Aim of the exercise: All entries below must be output word for word, and the pictures left behind.
Material for this exercise section start
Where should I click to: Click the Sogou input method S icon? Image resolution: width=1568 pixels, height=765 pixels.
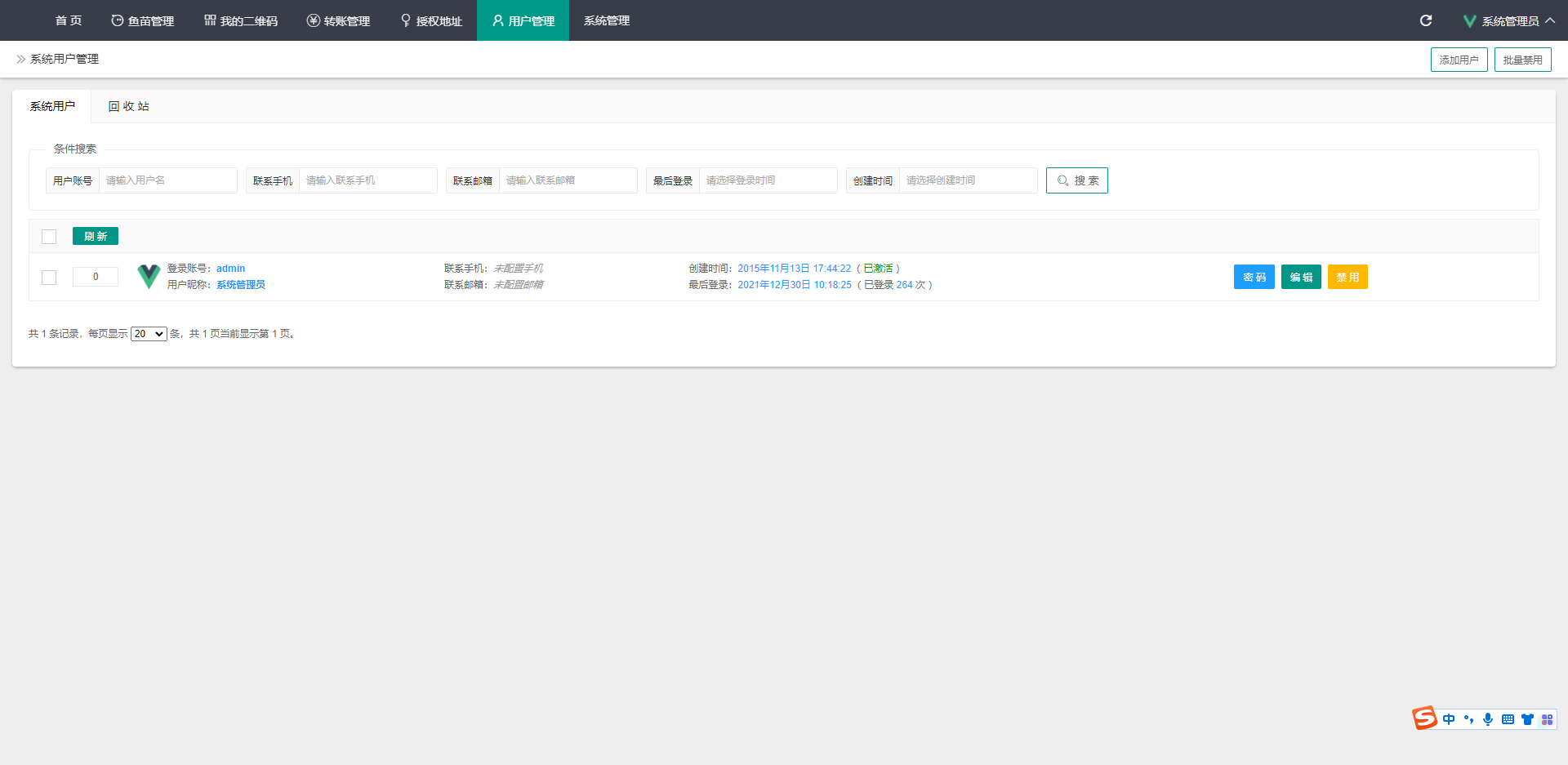(x=1424, y=718)
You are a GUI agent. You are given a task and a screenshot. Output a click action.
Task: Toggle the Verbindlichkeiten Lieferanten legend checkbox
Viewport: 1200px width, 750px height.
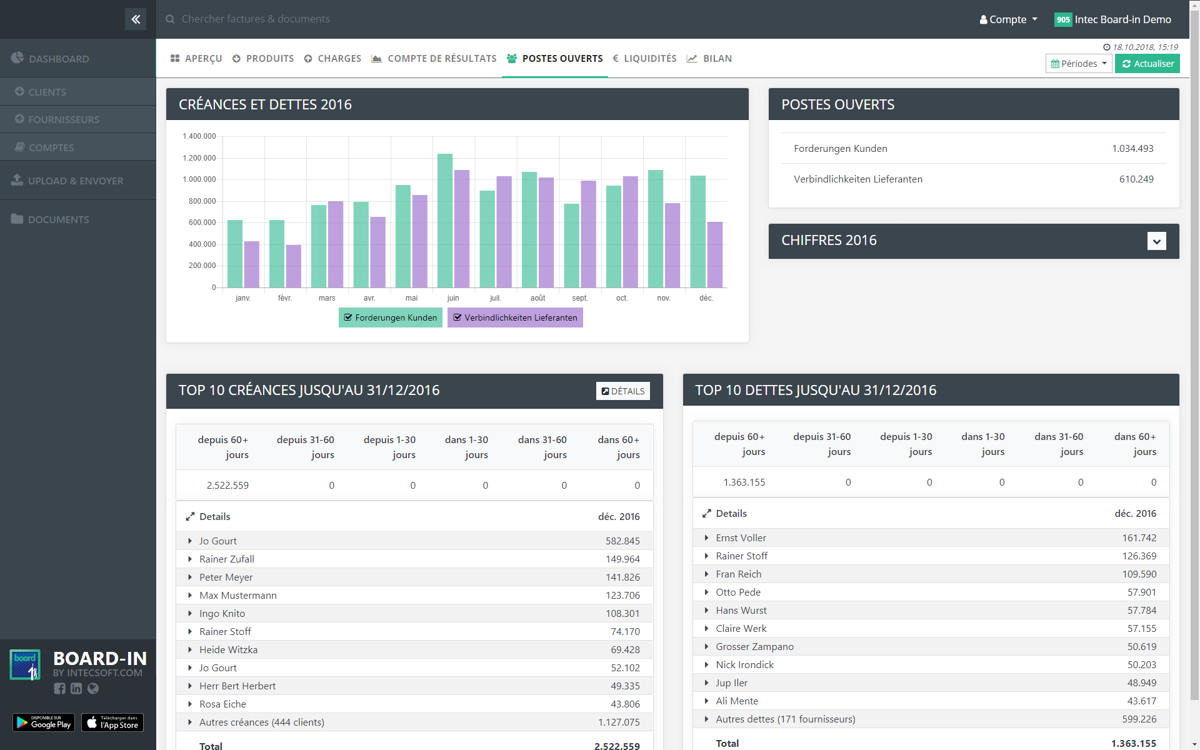coord(457,318)
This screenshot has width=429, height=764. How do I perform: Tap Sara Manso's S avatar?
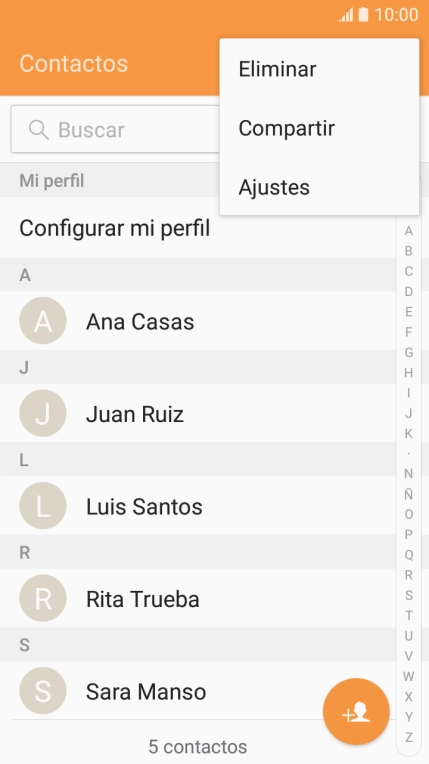coord(43,691)
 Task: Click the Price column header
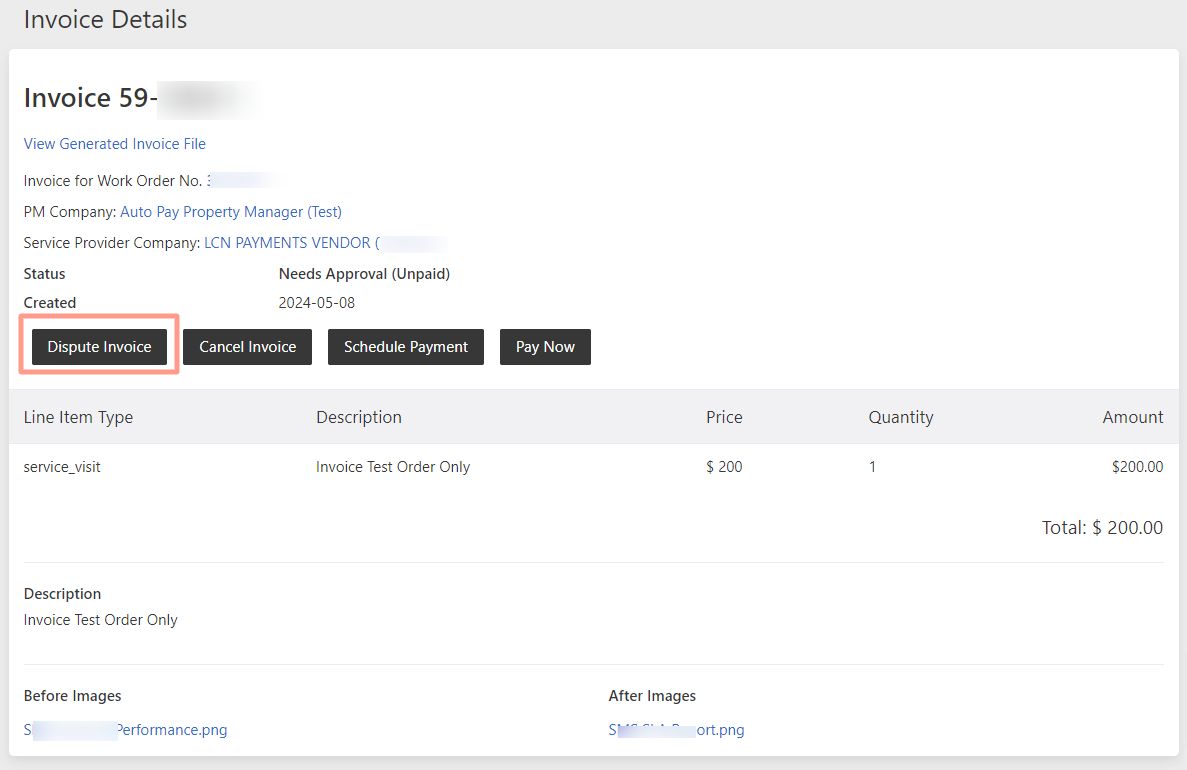pos(724,417)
Material for this exercise section end
Answer for this exercise:
Where should I click to: Click the Sogou input method S icon? Image resolution: width=1568 pixels, height=765 pixels.
(x=1424, y=718)
You are a GUI agent. You are given a task and a screenshot. Output a click action.
Task: Toggle the Verbindlichkeiten Lieferanten legend checkbox
Viewport: 1200px width, 750px height.
coord(457,318)
This screenshot has width=429, height=764. How do I perform: Tap Sara Manso's S avatar?
coord(43,691)
 Task: Click the Price column header
pos(724,417)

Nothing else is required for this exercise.